Closed Cryoris closed 3 years ago
Actually, after looking into this more the algorithm is not really practical since it needs way too many circuit evaluations (see Fig. 3 of https://arxiv.org/pdf/1912.05559.pdf). Even if we would implement it it probably wouldn't finish in sensible time.
Description
Amplitude estimation is a quantum algorithm that is able to approximate the probability to measure a certain state in a provided quantum state.
This is a very important algorithm with practical applications, such as computing integrals or expectation values. The latter makes it particularly interesting for finance and option pricing!
In 2019, Aaronson et al (yes the guy from the famous Shtetl-optimized blog) presented an amplitude estimation algorithm with optimal complexity in the number of oracle queries/function calls, coined "Counting, Simplified". While there are several amplitude estimation algorithms implemented in Qiskit today, they don't have the same optimal asymptotic runtime.

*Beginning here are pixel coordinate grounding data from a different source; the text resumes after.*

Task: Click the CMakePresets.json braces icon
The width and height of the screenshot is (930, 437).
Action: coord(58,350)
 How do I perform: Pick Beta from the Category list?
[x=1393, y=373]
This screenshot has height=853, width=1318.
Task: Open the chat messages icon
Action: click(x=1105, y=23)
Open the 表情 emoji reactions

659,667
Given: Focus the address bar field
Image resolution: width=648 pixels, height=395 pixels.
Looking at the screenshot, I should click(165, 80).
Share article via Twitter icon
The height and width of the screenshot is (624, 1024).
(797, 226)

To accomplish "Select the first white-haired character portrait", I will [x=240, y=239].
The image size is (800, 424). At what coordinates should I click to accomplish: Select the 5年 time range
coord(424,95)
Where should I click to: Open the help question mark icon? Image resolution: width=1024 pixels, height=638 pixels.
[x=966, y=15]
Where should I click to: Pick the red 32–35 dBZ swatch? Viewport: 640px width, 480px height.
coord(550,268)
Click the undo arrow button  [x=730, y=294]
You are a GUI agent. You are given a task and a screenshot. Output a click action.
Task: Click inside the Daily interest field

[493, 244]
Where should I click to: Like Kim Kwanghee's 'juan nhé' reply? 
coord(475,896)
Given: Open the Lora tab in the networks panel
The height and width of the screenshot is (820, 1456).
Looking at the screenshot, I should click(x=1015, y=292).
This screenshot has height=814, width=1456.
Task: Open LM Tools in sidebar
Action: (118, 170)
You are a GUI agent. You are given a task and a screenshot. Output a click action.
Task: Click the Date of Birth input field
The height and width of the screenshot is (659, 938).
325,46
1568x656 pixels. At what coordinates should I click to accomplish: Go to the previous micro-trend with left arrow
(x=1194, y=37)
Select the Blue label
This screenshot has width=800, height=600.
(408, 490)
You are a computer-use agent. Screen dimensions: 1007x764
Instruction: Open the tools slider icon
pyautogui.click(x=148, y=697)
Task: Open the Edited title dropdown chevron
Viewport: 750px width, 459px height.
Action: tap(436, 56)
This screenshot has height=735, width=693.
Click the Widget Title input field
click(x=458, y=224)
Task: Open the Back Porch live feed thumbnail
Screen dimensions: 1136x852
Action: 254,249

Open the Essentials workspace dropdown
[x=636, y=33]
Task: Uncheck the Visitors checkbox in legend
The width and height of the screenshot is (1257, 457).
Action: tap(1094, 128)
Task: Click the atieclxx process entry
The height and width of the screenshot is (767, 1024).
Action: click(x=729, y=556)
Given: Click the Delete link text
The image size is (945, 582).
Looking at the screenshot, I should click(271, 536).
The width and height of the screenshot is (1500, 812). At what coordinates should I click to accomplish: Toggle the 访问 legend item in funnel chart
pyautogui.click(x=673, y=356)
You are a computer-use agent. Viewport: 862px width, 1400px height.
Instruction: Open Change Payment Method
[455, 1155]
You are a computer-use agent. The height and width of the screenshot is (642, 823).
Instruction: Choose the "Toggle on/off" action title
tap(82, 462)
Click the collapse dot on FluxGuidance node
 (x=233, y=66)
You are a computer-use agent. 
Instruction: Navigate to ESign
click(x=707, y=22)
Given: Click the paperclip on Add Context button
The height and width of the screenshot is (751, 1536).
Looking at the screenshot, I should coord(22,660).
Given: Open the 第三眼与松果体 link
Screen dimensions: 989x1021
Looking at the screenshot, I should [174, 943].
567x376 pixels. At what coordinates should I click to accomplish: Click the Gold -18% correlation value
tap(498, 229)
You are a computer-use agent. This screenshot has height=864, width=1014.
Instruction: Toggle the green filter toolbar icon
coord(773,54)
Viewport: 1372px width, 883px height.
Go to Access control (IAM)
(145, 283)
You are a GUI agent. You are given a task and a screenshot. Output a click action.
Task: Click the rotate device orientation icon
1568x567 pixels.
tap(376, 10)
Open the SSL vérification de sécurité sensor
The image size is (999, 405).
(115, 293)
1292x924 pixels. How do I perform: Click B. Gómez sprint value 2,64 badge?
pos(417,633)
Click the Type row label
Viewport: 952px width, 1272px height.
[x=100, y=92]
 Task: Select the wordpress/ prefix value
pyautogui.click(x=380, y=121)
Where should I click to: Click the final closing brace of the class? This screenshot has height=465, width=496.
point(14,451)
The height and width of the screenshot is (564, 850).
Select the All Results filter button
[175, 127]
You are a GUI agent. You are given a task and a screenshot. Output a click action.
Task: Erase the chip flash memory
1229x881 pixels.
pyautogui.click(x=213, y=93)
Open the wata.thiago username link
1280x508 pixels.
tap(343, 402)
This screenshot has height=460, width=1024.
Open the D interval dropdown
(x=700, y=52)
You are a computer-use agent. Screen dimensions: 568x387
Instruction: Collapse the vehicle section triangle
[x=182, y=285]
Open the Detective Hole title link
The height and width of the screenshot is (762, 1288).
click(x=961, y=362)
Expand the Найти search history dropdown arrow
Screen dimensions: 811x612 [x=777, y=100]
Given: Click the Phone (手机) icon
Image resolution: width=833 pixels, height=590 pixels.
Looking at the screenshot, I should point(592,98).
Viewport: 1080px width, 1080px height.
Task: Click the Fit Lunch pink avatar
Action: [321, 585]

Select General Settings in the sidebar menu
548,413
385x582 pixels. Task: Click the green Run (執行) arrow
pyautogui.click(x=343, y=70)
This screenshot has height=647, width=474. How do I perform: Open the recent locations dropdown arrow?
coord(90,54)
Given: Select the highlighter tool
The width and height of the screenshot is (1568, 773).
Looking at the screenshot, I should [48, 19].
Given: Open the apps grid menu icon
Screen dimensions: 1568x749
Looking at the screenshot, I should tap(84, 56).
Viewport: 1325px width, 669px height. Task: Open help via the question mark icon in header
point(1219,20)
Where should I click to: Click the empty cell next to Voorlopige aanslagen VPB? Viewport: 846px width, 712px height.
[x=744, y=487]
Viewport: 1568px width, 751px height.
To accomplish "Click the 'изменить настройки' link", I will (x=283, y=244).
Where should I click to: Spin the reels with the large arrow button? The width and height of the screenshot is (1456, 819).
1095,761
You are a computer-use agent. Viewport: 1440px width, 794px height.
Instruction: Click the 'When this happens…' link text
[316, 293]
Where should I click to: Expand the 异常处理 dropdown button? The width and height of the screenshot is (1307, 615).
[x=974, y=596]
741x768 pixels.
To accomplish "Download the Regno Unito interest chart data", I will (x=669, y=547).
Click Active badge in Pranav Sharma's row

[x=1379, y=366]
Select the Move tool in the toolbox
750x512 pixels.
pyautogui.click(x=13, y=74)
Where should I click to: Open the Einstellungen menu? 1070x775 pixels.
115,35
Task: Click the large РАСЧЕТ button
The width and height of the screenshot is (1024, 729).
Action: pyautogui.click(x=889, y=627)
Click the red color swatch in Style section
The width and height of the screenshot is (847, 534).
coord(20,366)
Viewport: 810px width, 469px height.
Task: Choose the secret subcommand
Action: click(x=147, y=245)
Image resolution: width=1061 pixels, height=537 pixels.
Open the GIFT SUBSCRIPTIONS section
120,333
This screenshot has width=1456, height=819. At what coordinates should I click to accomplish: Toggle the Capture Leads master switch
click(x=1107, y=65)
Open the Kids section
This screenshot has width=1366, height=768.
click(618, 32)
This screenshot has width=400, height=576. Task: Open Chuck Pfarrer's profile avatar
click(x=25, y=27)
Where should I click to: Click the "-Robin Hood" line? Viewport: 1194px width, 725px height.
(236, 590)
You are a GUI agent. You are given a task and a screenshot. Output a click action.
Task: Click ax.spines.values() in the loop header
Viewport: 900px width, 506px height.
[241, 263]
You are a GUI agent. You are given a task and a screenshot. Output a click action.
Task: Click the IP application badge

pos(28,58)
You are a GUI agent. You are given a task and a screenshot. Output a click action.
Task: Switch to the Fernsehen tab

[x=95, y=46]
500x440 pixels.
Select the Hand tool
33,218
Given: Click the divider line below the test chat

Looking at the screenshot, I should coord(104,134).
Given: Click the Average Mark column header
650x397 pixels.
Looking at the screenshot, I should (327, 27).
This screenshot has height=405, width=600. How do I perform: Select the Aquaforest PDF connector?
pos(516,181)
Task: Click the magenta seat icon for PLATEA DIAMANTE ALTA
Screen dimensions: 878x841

The goal of this project is to implement the "Counting, Simplified" algorithm in Qiskit and compare it to the existing implementations. The paper to the algorithm is: : https://arxiv.org/abs/1908.10846.
Mentor/s
Julien Gacon (@Cryoris), Pre-Doc researcher at IBM Research Zurich, Qiskit Terra and Aqua core developer
Type of participant
You should be familiar with Python and some of Qiskit's algorithms. Ideally, you even played with the amplitude estimation algorithms before or even read the paper above!
Number of participants
1
Deliverable
A PR to Qiskit implementing the algorithm.